_DATA TO PROCESS_
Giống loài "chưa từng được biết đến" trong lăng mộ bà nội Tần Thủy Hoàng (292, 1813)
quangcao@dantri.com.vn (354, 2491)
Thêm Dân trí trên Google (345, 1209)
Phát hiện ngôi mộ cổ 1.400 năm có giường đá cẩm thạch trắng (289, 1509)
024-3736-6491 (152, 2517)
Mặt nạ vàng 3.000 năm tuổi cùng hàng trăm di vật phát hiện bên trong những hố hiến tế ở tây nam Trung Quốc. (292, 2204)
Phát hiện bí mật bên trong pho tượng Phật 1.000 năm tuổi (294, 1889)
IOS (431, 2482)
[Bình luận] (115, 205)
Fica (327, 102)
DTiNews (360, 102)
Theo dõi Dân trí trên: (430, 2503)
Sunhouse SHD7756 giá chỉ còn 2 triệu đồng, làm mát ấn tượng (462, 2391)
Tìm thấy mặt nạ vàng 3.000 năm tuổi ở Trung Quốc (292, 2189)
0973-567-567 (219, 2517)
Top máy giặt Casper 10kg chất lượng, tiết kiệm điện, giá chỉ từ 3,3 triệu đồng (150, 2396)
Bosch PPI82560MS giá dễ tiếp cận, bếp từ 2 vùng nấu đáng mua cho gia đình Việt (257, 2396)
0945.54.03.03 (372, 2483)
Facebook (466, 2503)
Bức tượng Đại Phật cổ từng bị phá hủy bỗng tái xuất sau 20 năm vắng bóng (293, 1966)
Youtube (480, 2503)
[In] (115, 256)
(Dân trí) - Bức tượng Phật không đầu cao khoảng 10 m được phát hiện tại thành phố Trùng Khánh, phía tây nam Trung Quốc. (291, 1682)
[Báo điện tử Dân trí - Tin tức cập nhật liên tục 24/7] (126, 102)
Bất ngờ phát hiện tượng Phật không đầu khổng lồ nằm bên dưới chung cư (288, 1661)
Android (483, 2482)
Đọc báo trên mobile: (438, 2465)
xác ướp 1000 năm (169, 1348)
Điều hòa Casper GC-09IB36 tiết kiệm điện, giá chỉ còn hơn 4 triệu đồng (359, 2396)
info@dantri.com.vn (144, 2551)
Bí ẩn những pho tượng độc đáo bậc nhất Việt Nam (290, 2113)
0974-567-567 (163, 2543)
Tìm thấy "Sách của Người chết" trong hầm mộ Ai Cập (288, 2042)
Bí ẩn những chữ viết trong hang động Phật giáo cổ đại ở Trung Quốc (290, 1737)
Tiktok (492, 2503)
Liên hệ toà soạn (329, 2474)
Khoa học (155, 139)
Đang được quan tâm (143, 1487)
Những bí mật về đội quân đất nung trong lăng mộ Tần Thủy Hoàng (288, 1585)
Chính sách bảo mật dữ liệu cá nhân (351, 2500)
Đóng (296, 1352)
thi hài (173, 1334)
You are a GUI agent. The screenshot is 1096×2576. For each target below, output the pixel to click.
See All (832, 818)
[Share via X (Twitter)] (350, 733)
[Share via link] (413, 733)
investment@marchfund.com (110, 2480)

_YOUR TASK_
Produce verbatim the lines starting at the one with "0974-567-567 (163, 2543)" and ending at the last line of the material, both ends included. Add no other line.

_ANSWER SECTION_
0974-567-567 (163, 2543)
Tìm thấy "Sách của Người chết" trong hầm mộ Ai Cập (288, 2042)
Bí ẩn những chữ viết trong hang động Phật giáo cổ đại ở Trung Quốc (290, 1737)
Tiktok (492, 2503)
Liên hệ toà soạn (329, 2474)
Khoa học (155, 139)
Đang được quan tâm (143, 1487)
Những bí mật về đội quân đất nung trong lăng mộ Tần Thủy Hoàng (288, 1585)
Chính sách bảo mật dữ liệu cá nhân (351, 2500)
Đóng (296, 1352)
thi hài (173, 1334)
You are a GUI agent. The screenshot is 1096×2576. For each target below, output the pixel to click.
See All (832, 818)
[Share via X (Twitter)] (350, 733)
[Share via link] (413, 733)
investment@marchfund.com (110, 2480)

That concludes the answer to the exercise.